The blurb reveals that it is partly Arthurian, and states that the first part will offer…

evidence for the Arthur of film and legend as a real person, a Celtic commander (not a king) who fought battles in North Britain during the terrible volcanic winter of 536-7, before dying a hero’s death in a conflict on Hadrian’s Wall.

The second part…

uses arguments of the U.S. scholar Ann W. Astell to date the text to 1387 and name the poet as Sir John Stanley (d. 1414), a Cheshire and Lancashire grandee.
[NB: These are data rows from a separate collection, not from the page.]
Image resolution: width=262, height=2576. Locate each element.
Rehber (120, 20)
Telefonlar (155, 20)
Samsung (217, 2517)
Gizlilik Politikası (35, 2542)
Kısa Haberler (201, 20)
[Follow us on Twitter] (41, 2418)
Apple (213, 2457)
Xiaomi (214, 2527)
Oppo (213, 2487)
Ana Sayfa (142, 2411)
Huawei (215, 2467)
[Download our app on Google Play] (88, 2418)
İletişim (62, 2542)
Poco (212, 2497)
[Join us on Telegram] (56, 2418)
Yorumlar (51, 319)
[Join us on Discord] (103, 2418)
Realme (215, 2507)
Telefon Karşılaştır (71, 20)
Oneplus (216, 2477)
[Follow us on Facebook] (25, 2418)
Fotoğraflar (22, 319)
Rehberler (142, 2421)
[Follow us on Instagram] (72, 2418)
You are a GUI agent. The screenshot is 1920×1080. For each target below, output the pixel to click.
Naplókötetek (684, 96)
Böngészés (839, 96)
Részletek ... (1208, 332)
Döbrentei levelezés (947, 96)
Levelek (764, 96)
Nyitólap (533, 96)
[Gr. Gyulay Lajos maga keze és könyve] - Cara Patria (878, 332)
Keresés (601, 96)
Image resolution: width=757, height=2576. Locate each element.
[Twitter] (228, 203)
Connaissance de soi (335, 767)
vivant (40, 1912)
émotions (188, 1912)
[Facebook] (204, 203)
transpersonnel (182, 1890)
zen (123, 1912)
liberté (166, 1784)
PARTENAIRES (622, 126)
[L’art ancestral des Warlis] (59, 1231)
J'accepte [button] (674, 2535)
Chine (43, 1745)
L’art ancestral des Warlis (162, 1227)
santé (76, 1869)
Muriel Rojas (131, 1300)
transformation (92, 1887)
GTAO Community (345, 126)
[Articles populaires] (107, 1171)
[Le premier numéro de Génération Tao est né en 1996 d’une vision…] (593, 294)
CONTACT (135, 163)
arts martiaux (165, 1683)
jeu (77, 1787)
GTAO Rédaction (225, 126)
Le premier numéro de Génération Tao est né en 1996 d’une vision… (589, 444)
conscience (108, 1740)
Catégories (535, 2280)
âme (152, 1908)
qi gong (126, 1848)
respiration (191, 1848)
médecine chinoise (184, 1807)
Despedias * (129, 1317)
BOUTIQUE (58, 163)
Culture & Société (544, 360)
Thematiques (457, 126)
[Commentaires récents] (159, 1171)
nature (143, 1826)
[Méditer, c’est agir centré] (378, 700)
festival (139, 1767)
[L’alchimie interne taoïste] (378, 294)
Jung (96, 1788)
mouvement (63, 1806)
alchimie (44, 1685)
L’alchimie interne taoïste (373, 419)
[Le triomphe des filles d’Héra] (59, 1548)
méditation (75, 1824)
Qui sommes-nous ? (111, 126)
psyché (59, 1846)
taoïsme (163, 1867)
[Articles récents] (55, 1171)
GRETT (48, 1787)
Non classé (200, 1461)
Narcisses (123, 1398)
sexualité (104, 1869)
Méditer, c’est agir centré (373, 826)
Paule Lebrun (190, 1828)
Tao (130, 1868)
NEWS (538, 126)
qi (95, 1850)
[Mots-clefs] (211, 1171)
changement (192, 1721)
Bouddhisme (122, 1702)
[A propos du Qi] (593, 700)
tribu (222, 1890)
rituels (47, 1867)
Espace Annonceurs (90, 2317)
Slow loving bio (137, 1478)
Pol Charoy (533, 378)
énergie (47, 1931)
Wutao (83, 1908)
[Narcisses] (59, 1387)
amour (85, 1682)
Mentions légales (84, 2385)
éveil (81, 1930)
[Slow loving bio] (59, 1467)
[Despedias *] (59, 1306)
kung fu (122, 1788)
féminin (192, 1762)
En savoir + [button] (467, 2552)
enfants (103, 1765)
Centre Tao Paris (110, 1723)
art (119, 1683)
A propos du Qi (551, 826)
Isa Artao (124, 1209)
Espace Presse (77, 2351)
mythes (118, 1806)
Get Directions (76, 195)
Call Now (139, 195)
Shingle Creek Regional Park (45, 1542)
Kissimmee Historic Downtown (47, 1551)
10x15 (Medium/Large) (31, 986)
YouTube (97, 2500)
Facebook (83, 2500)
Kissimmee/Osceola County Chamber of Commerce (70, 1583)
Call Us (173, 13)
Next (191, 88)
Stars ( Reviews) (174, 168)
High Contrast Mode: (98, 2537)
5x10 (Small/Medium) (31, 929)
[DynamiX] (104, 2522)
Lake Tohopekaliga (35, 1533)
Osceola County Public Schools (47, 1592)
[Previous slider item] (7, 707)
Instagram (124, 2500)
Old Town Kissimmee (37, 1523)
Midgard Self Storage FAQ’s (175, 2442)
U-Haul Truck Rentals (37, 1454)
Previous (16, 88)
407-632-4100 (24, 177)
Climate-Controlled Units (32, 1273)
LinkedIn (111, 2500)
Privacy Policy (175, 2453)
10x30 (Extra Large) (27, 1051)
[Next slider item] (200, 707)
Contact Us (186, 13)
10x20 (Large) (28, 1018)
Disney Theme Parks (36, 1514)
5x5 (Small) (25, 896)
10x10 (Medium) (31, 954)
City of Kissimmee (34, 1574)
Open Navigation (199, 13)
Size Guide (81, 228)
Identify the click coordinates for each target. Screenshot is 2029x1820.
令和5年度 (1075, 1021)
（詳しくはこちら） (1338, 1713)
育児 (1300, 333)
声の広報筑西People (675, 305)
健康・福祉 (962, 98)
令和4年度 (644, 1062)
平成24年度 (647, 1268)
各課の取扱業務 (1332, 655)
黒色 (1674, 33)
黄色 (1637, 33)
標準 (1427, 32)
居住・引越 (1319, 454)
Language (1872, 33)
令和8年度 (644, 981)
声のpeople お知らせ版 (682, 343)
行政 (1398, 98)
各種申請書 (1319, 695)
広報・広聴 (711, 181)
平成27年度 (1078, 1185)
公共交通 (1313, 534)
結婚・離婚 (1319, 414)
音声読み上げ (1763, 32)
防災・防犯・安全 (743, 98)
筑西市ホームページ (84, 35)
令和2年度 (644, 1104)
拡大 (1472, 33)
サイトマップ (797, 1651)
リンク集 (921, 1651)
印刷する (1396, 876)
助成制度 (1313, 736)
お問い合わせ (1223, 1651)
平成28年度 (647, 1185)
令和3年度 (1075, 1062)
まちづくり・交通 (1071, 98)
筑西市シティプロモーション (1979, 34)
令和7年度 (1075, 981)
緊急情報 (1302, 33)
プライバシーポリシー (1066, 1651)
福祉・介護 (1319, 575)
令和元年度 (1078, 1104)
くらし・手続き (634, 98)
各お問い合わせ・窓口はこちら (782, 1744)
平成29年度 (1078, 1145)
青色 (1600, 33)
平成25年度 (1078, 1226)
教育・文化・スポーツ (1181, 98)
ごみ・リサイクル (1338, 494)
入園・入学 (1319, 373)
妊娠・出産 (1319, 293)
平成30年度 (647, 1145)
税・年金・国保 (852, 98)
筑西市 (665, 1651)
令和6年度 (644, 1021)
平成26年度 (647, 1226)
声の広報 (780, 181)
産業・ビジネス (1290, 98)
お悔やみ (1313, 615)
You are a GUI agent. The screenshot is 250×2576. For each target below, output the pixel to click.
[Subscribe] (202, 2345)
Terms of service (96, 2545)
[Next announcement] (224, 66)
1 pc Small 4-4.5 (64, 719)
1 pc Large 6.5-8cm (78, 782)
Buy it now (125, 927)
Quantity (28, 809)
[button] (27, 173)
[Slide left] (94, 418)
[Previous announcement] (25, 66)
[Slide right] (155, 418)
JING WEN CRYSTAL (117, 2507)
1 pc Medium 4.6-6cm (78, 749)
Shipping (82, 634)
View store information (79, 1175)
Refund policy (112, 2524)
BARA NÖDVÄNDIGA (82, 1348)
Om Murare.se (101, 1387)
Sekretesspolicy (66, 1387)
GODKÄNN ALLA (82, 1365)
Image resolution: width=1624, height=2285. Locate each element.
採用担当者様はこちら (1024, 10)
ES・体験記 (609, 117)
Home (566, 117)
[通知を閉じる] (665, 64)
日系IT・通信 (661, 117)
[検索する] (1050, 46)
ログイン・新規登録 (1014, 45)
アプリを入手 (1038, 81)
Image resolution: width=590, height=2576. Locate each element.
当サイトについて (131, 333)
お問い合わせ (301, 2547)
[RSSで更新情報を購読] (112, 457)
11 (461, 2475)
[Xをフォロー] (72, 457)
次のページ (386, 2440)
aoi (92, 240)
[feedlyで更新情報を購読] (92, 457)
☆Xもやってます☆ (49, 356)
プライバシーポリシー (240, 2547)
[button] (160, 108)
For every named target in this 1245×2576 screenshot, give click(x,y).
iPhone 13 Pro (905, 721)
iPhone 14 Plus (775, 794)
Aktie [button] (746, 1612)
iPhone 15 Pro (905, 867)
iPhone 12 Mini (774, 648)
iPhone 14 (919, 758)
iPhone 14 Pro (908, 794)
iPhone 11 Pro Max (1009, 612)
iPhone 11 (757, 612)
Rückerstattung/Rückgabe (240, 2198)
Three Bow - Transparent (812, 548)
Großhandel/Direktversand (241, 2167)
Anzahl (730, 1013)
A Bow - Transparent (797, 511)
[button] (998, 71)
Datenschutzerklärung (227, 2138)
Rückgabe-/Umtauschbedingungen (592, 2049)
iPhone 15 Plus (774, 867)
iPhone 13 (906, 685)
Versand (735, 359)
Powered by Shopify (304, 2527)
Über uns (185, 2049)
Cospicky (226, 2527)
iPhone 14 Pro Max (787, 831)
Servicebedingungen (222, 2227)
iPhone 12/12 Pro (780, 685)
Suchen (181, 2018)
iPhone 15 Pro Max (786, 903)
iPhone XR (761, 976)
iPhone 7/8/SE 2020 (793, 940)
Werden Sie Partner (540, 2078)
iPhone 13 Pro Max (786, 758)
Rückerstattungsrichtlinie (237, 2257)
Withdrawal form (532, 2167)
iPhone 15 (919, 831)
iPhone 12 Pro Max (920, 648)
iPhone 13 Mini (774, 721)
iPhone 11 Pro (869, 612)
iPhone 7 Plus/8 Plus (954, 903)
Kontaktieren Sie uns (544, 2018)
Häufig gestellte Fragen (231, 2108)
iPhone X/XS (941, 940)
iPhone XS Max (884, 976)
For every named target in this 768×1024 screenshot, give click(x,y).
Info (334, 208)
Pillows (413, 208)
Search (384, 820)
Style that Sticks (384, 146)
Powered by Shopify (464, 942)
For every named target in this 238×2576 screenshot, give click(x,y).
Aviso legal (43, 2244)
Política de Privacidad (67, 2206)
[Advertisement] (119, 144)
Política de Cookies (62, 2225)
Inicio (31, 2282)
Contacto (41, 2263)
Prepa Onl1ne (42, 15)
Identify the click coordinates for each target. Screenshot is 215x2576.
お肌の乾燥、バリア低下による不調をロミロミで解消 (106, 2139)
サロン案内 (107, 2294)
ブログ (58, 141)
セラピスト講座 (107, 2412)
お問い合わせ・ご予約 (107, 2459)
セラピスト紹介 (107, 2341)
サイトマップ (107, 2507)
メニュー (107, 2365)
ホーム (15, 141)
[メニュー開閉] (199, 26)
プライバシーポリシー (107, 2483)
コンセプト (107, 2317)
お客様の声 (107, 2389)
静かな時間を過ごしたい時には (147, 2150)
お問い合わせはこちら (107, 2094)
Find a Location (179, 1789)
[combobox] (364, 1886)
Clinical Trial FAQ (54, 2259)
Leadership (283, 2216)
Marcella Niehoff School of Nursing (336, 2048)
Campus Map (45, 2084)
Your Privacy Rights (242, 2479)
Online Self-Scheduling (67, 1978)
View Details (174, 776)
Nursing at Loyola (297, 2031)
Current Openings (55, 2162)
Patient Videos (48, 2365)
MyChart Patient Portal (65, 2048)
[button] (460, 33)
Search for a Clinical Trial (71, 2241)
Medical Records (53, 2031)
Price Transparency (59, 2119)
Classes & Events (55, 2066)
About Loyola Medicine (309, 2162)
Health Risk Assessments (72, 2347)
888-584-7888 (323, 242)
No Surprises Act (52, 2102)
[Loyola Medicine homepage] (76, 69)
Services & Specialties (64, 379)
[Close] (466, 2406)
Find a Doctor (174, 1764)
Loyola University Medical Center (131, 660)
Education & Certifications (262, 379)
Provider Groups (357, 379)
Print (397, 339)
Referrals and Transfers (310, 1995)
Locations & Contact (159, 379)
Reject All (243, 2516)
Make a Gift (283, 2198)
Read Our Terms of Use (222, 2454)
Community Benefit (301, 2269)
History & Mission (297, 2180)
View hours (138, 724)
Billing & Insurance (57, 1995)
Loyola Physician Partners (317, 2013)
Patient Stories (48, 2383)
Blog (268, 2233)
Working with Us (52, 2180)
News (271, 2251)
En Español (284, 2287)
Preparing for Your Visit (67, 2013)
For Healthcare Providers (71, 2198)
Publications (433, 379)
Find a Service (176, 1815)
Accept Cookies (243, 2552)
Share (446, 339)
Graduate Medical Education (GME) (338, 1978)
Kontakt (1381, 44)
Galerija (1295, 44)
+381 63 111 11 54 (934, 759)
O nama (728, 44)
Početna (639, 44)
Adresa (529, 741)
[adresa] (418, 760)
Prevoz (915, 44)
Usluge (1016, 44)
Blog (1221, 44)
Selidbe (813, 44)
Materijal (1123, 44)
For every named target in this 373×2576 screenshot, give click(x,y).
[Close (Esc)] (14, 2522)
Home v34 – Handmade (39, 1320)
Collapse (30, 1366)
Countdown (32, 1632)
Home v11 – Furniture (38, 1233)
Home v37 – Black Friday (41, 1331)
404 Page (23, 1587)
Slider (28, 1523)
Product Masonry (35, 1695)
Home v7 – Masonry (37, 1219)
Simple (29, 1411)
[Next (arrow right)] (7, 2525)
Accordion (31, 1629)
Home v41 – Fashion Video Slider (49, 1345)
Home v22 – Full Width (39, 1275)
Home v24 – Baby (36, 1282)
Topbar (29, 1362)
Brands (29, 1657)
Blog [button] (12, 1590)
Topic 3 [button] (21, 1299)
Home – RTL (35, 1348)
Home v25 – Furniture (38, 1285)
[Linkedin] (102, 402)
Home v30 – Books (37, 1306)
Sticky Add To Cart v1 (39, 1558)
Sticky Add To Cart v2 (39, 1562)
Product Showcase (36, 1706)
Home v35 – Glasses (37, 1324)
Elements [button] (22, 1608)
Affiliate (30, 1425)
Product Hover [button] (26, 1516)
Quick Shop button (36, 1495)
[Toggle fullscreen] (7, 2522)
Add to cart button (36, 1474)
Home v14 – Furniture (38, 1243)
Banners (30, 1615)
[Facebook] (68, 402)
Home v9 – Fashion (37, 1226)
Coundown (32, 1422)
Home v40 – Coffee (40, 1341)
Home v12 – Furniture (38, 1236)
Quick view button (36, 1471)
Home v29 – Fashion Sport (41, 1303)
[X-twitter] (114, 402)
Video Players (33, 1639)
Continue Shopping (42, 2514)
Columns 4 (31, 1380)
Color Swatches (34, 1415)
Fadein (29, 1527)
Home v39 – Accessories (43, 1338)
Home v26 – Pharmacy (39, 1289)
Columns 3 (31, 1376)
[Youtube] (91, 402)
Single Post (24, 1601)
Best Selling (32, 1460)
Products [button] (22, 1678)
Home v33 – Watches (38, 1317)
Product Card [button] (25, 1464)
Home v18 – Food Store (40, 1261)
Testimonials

The date given seems curious, since Astell states “my argument necessitates dating Gawain after 1397” (in her Political Allegory in Late Medieval England, page 188). This is slightly expanded when she gives “1397-1400” elsewhere in the same book, the date being drawn from reading Gawain as a mirror-like political allegory of events — claimed by her to be inspired by the beheading of Richard of Arundel in 1397. But I guess the arguments that Breeze takes from her must relate to something other than Astell’s own choice for the dating of Gawain.

Either late date seems doubtful to me, and the Stanley claim more so. But it will be interesting to see if the book has new evidence.


Update: Ah, I see that the dating is explained in Breeze’s latest paper. He notes Astell’s observation of… “line 678 of Gawain, on its protagonist as being made a duk or duke [which she sees as a coded reference to] Robert de Vere (1362-92), ninth Earl of Oxford, created Duke of Ireland on 13 October 1386. She adds that ver or spring, used in line 866 of beautiful clothing given to Gawain, is a dig or quiet joke at the expense of de Vere, favourite of Richard II and notorious for flamboyant dress.”

More than a bit tenuous, and seemingly an insight originally from McColly and not Astell. Let’s hope there’s more new evidence than that in the book.